= Screenshot grounding data =
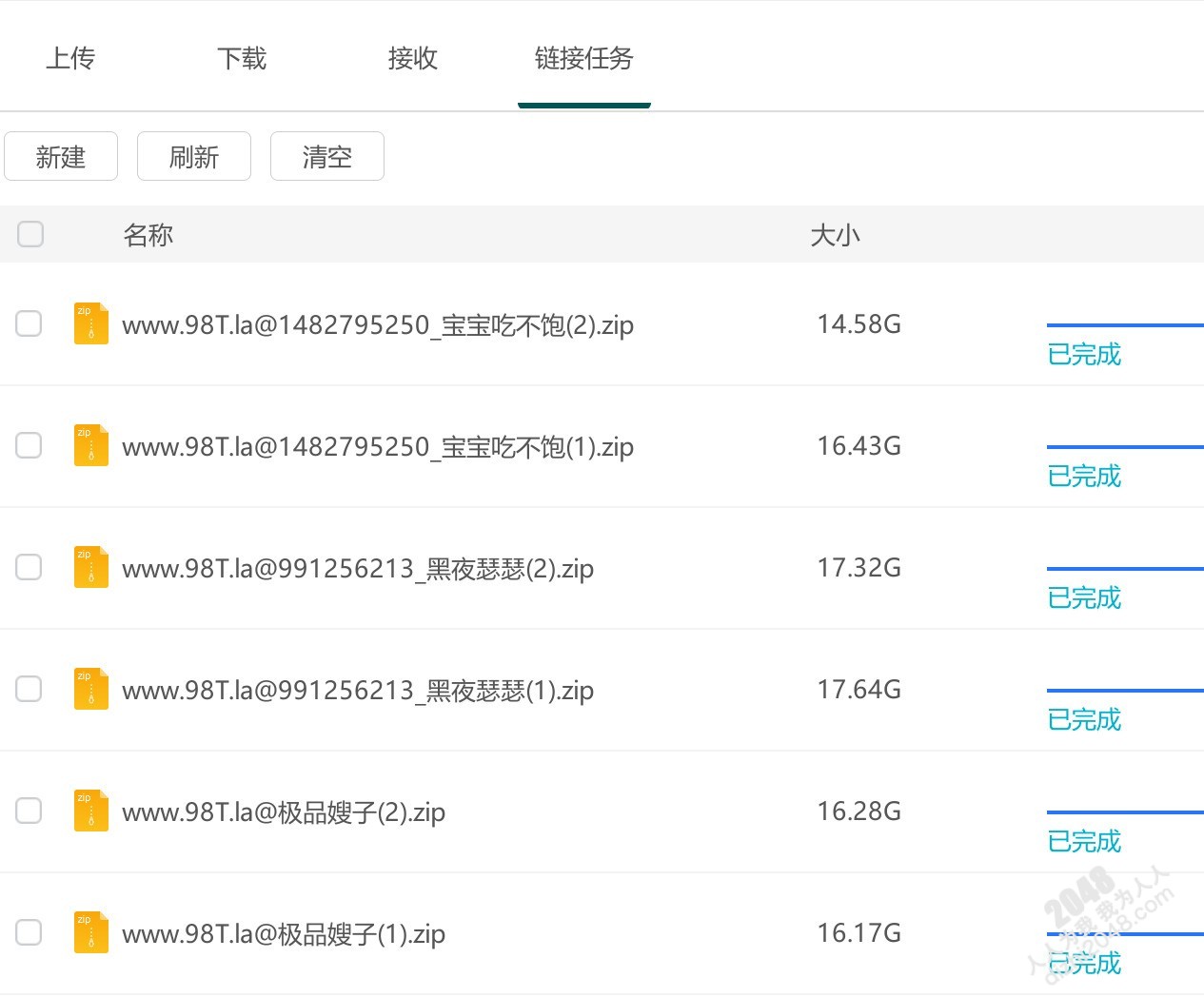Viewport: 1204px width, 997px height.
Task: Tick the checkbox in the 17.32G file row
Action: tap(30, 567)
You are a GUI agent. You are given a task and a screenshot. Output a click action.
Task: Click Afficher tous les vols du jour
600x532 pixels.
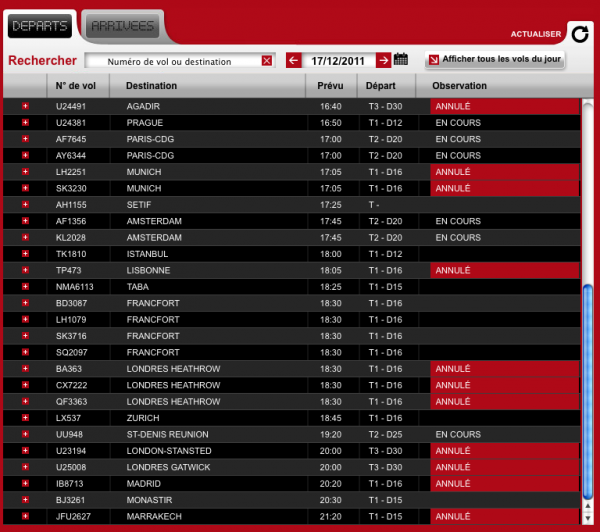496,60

= YOUR ASSIGNMENT =
Final task for the records above: print exactly the lines from the one that contains "You are a GUI" through the last line, both ends included, pictures excluded.

= ANSWER AREA =
You are a GUI agent. You are given a task and a screenshot. Output a click action.
Task: Click Afficher tous les vols du jour
600x532 pixels.
496,60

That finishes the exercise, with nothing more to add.